Sie bitten Gott doch mal die Ehre zu geben. Sie teilen kräftig Lob aus.  Sie wecken neuen Stolz, um diese verschlossenen Gesellen wieder zu öffnen: Euch ist heute der Heiland geboren. Da ist ein Kind, das wartet auf euch.
Ein Mann geht los, springt über seinen Schatten, um seiner Tochter die Hand zu reichen, um des Neugeborenen Kindes willen. Schwestern, die sich heillos zerstritten haben, begegnen sich wider. Kinder lernen, dass man sich auch nach einem ordentlichen Familienstreit wieder versöhnen kann.

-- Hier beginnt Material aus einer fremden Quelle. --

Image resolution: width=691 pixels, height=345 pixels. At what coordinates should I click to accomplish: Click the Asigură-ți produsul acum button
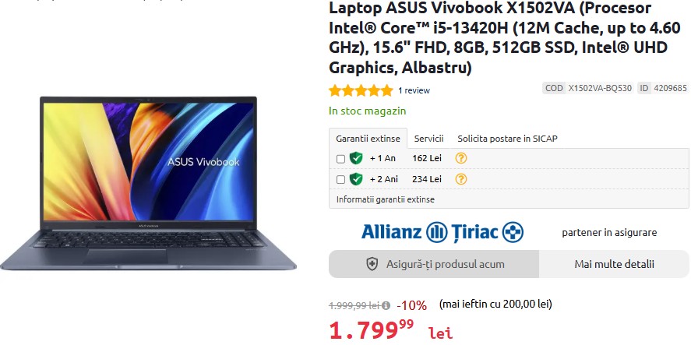434,264
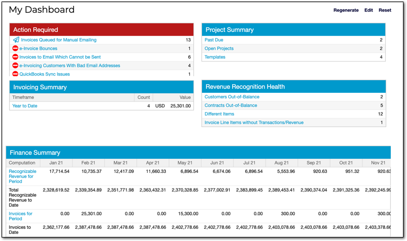This screenshot has width=407, height=241.
Task: Open Invoices for Period in Finance Summary
Action: (20, 216)
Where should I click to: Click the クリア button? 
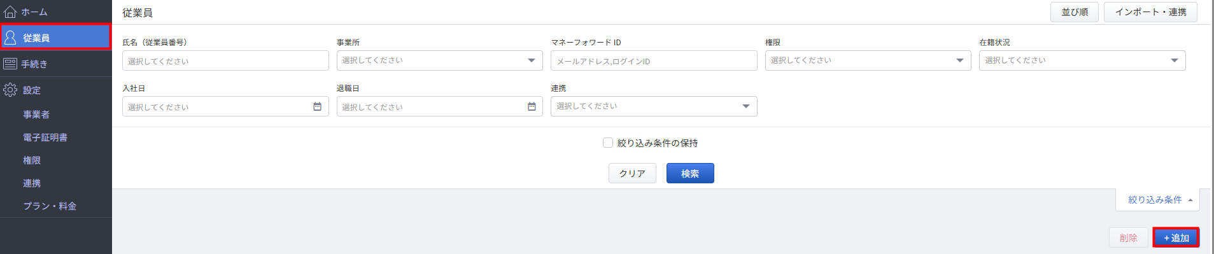[632, 173]
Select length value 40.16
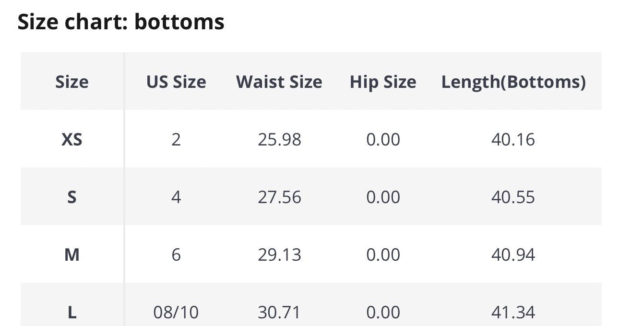619x326 pixels. pos(513,140)
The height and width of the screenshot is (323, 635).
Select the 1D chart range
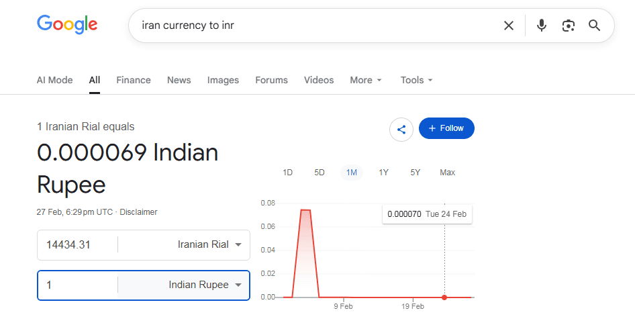click(x=287, y=173)
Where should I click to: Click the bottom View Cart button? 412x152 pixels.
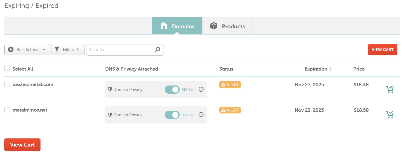click(22, 145)

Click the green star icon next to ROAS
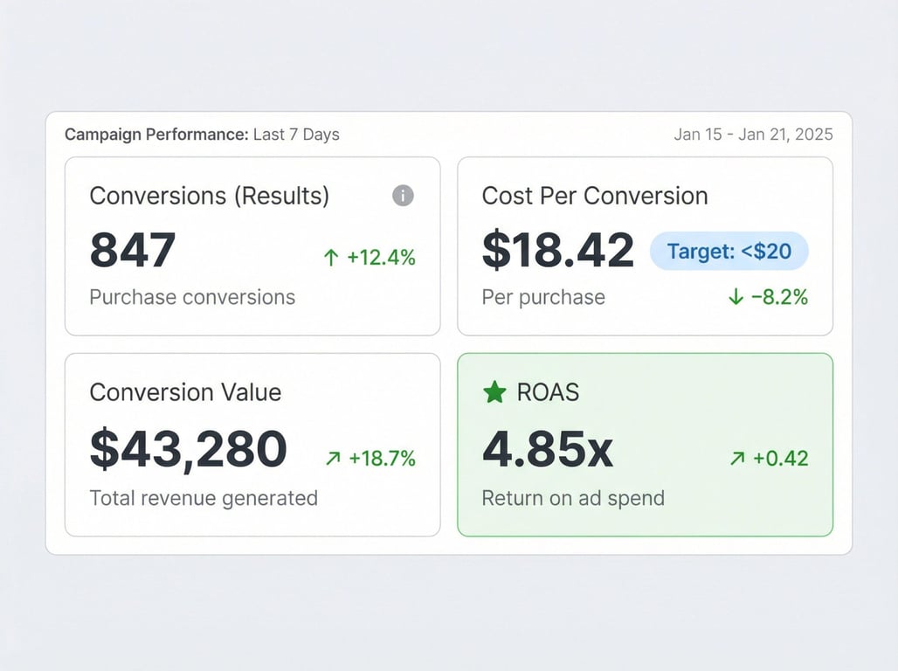[x=494, y=392]
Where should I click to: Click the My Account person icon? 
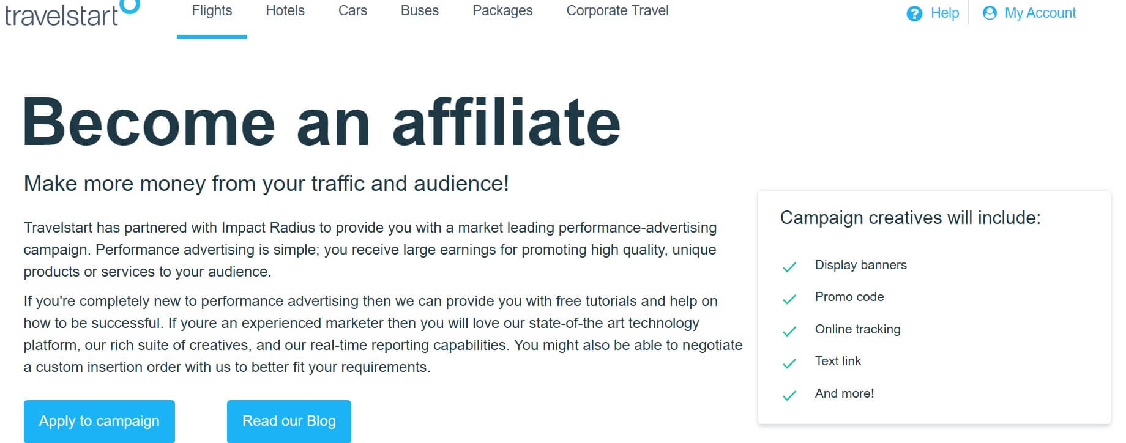(990, 13)

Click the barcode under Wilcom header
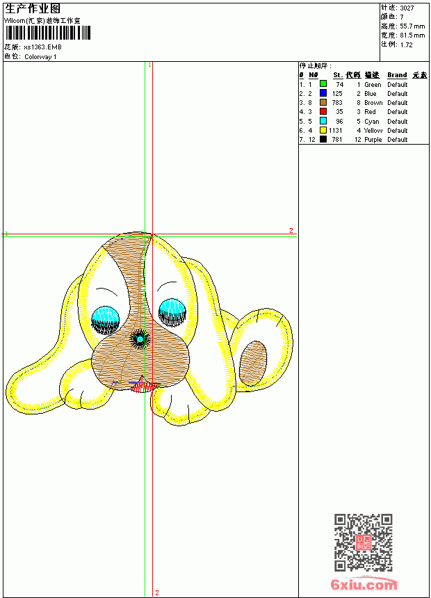48,33
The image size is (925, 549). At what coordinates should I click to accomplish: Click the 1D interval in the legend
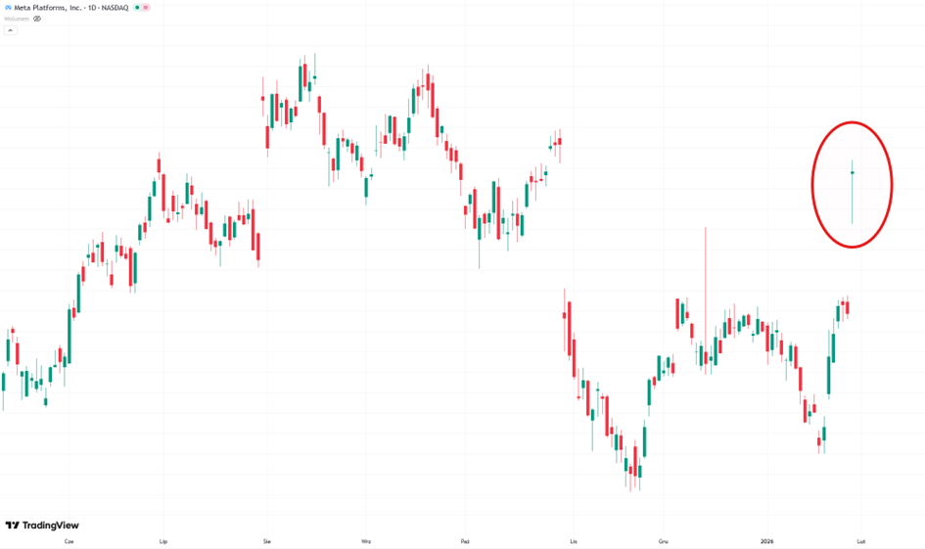95,8
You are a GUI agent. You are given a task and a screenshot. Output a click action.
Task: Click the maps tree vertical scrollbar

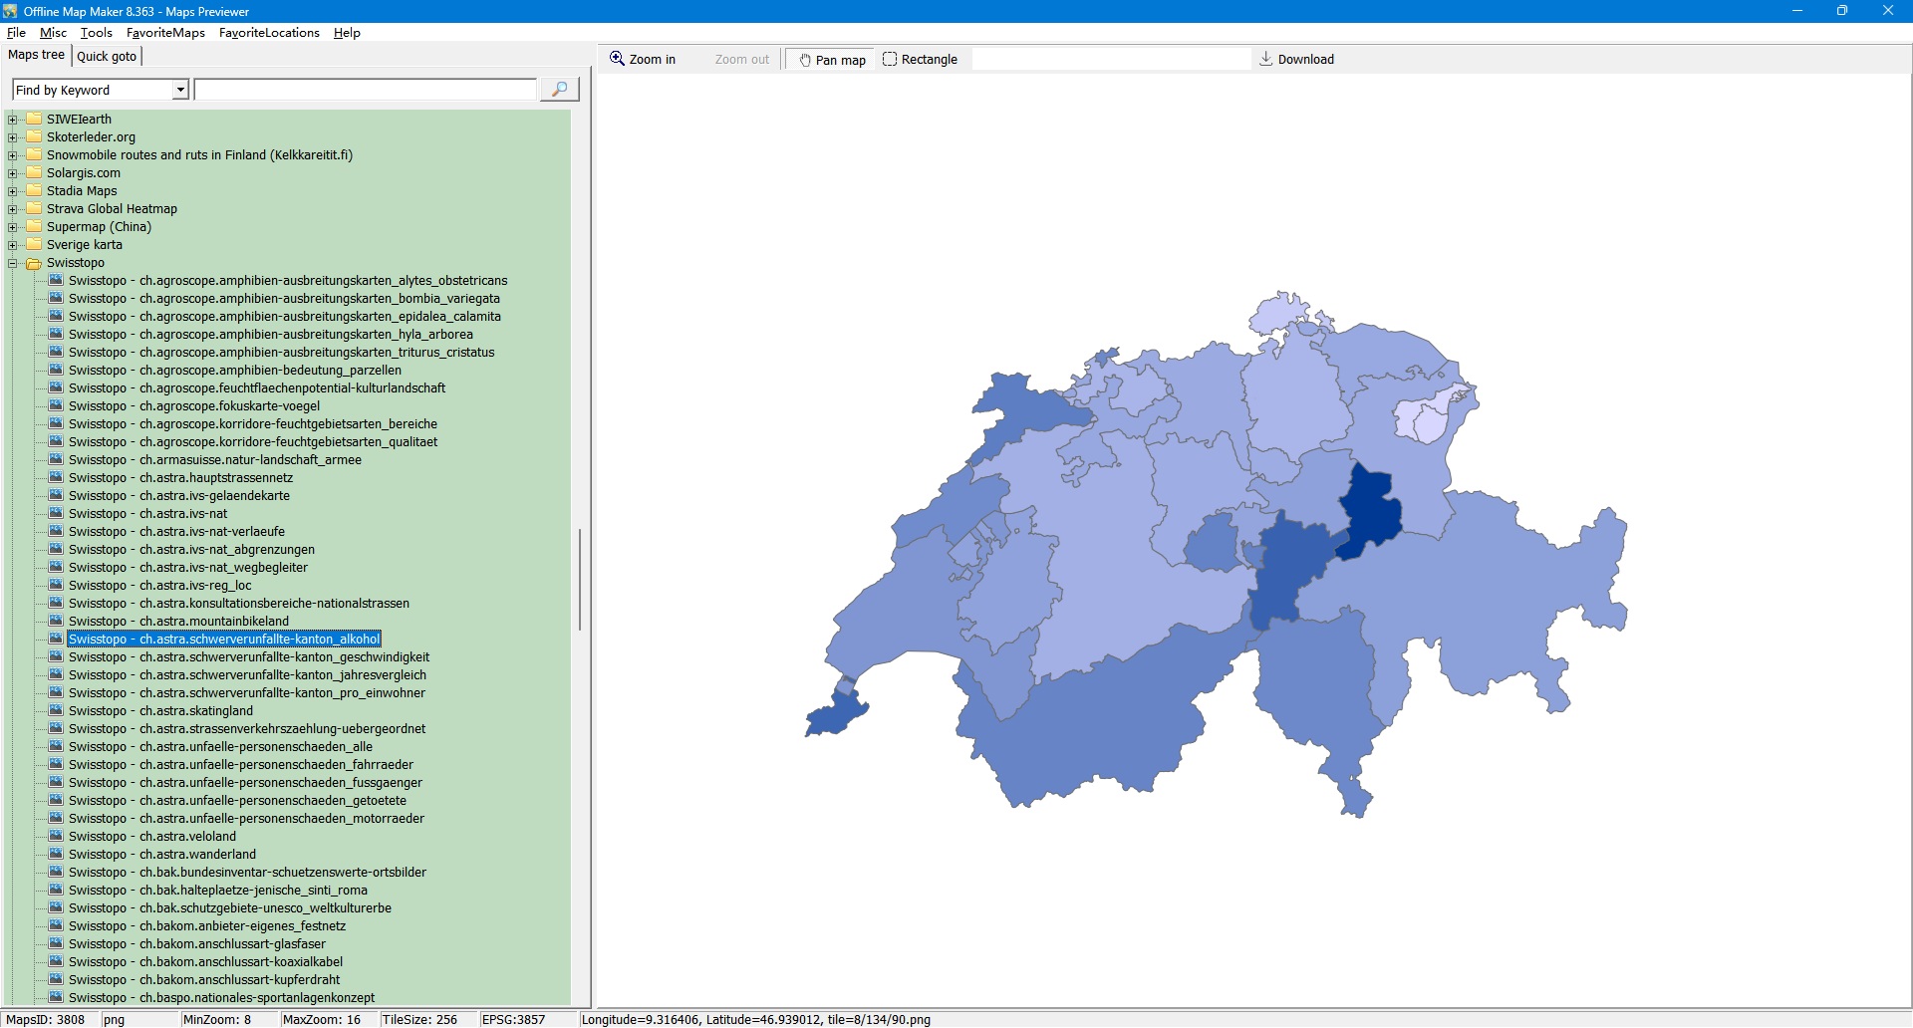(579, 578)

Ist das wirklich wahr, was uns da der Herr kundgetan hat? Unter den Hirten ist zunächst noch Diskussionsbedarf. Sie besprechen das erst noch untereinander. Als Ergebnis beschließen sie, die himmlische Erscheinung auf ihren Realitätsgehalt zu überprüfen. Es muss ja nicht alles wahr sein, was uns vom Himmel hoch erzählt wird. Aber in diesem Fall finden sie das Kind, ihren Heiland. Sie sind mächtig stolz auf diesen Knaben mit ihrem Stallgeruch. Doch wer weiß, vielleicht war es auch ein Mädchen.
„Hier liegen ja zwei Kinder in der Krippe“ entdeckte unser Josef bei der Hauptprobe zum diesjährigen Krippenspiel. In der Tat, da lagen plötzlich Zweie: ein Junge und ein Mädchen. Eine Mitspielerin, die die Kunst versöhnlicher Kompromisse beherrscht, ergänzte: Es waren Zwillinge, aber die Geschichte des Mädchens muss noch erzählt werden. Allerdings nicht heute Abend. Von der Heiländerin berichte ich ein andermal.